[DATA EXTRACTS — start]

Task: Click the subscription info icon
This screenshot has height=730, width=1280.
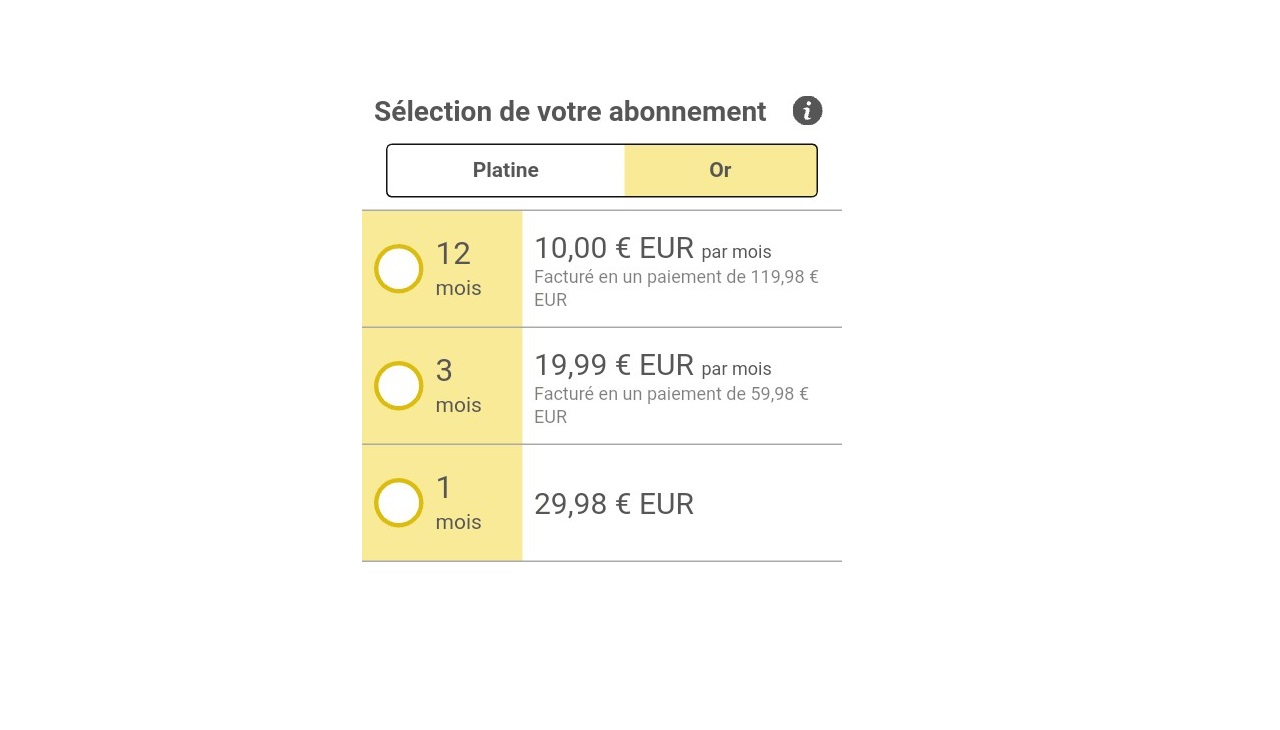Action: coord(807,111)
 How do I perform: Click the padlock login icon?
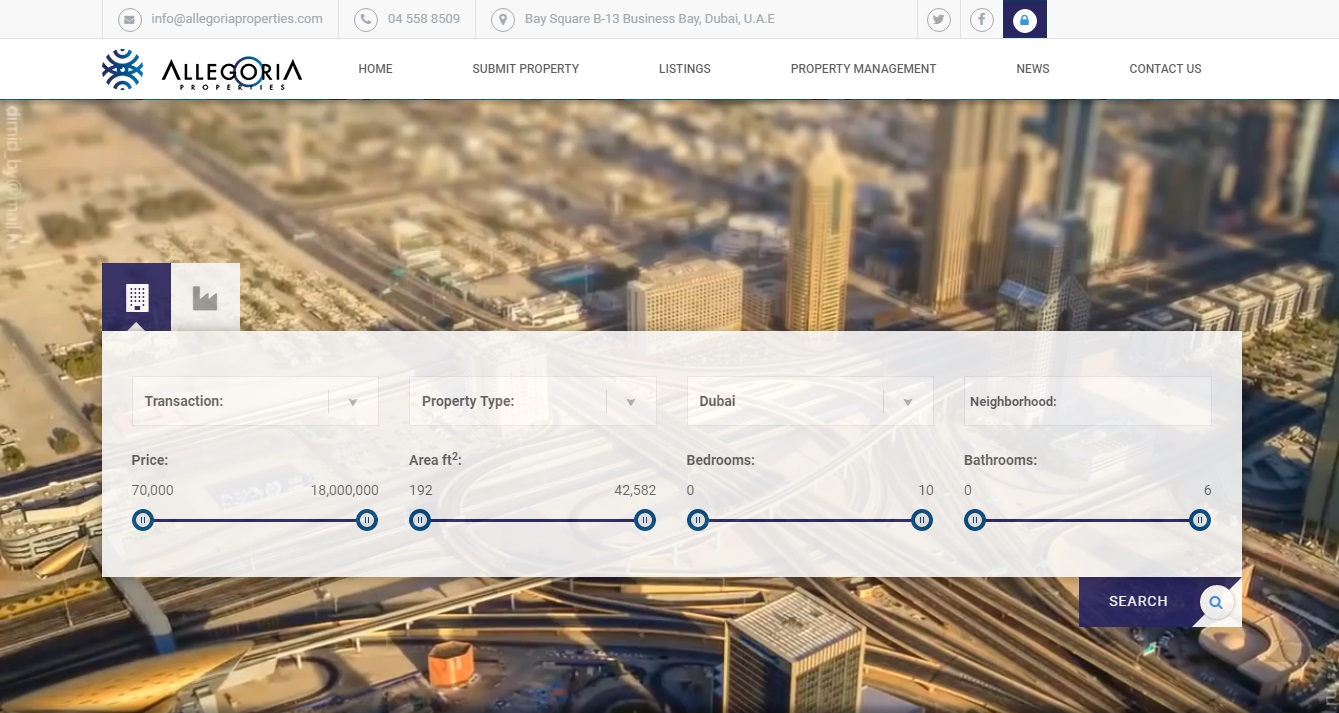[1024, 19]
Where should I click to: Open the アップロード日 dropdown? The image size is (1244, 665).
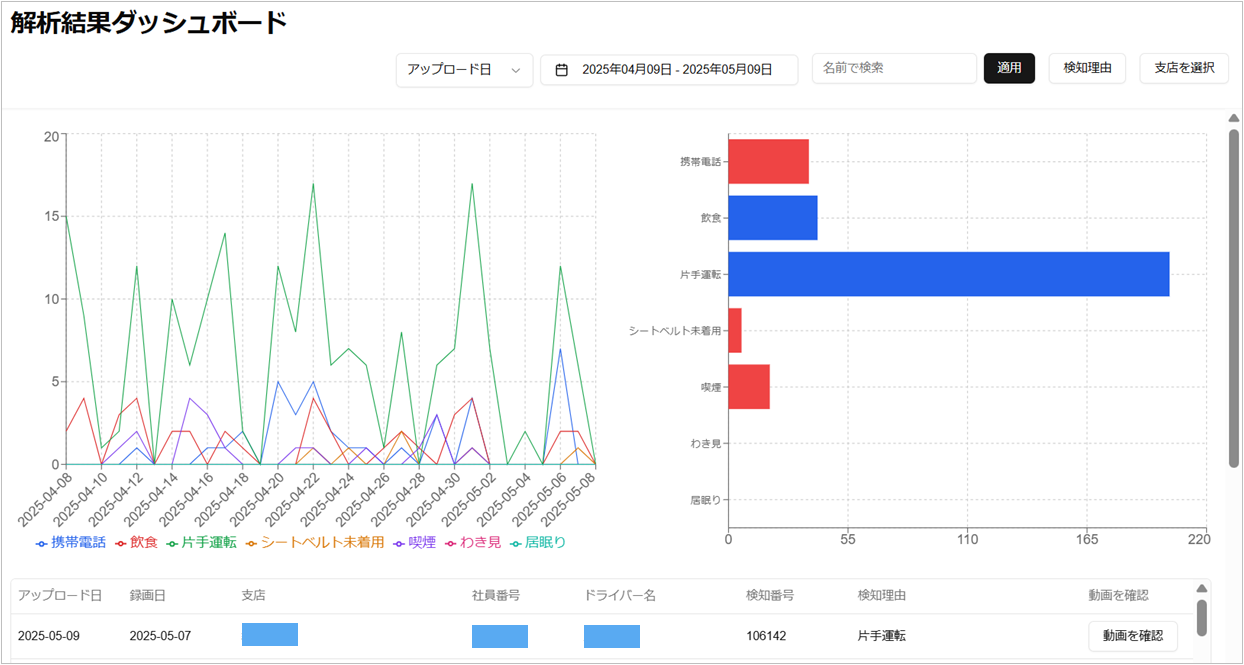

[DATA EXTRACTS — finish]

INSTRUCTIONS FOR THE TASK: Your answer must be an exact copy of the listing, with every picture omitted.

ANSWER TO THIS TASK:
Task: Click the subscription info icon
This screenshot has height=730, width=1280.
Action: coord(807,111)
 How do I perform: Click the padlock login icon?
[1024, 19]
Where should I click to: Open the アップロード日 dropdown? The image size is (1244, 665).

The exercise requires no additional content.